- RAW DATA -
##############################

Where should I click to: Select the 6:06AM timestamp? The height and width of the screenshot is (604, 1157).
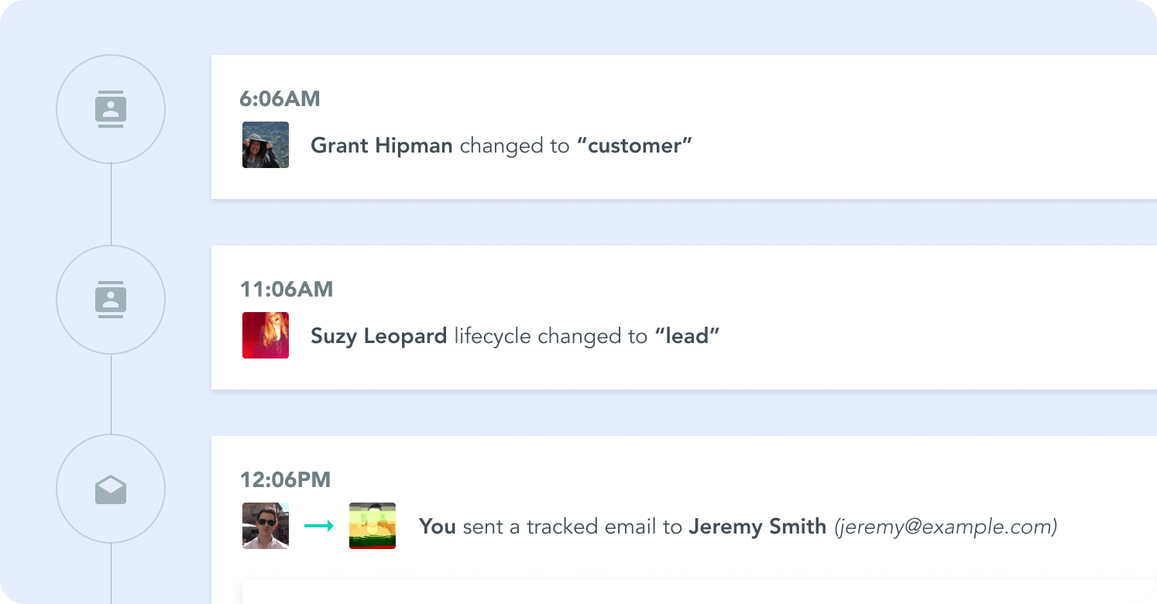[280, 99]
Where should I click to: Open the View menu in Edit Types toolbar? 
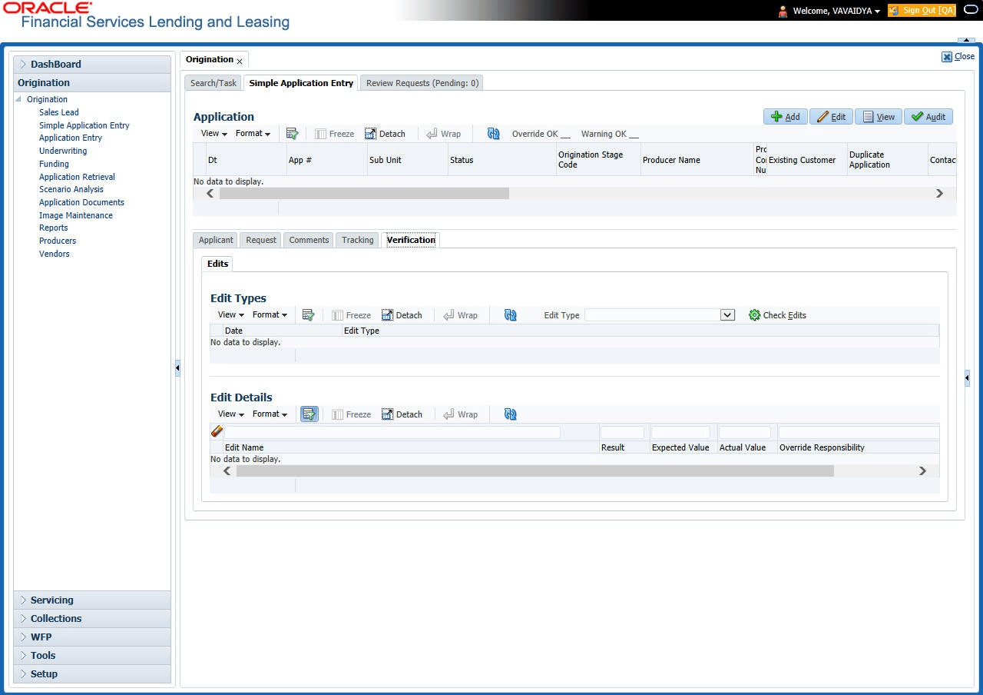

##############################

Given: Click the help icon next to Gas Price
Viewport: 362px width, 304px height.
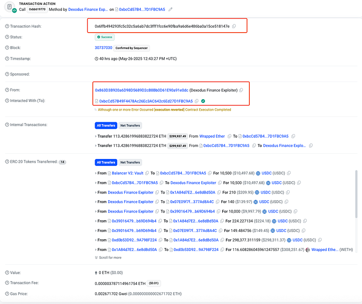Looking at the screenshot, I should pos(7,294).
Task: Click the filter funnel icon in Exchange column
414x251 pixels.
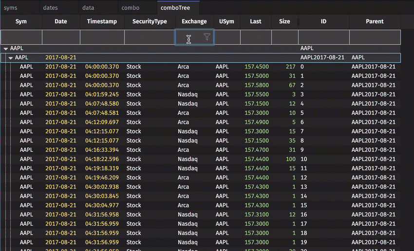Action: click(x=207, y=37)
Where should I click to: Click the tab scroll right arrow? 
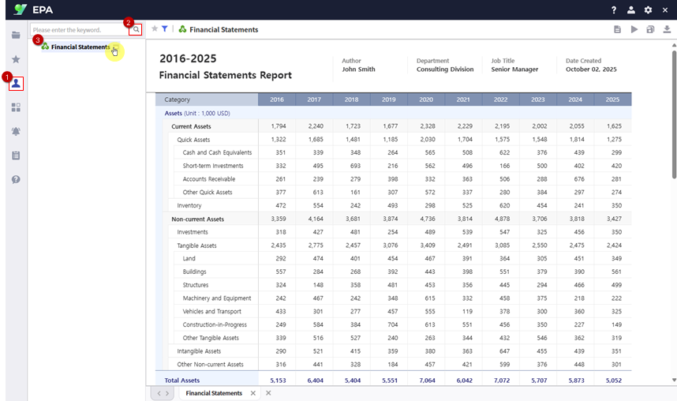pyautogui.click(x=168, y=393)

##############################

- WORK INSTRUCTIONS -
The response must repeat exactly the lines above from the one with "Where should I click to: Select" through the one with "Where should I click to: Open", including both, and must contain no pictures and no other text.

- RESPONSE FOR THIS EXERCISE -
Where should I click to: Select the 6:06AM timestamp? The height and width of the screenshot is (604, 1157).
[280, 99]
Where should I click to: Open the View menu in Edit Types toolbar? 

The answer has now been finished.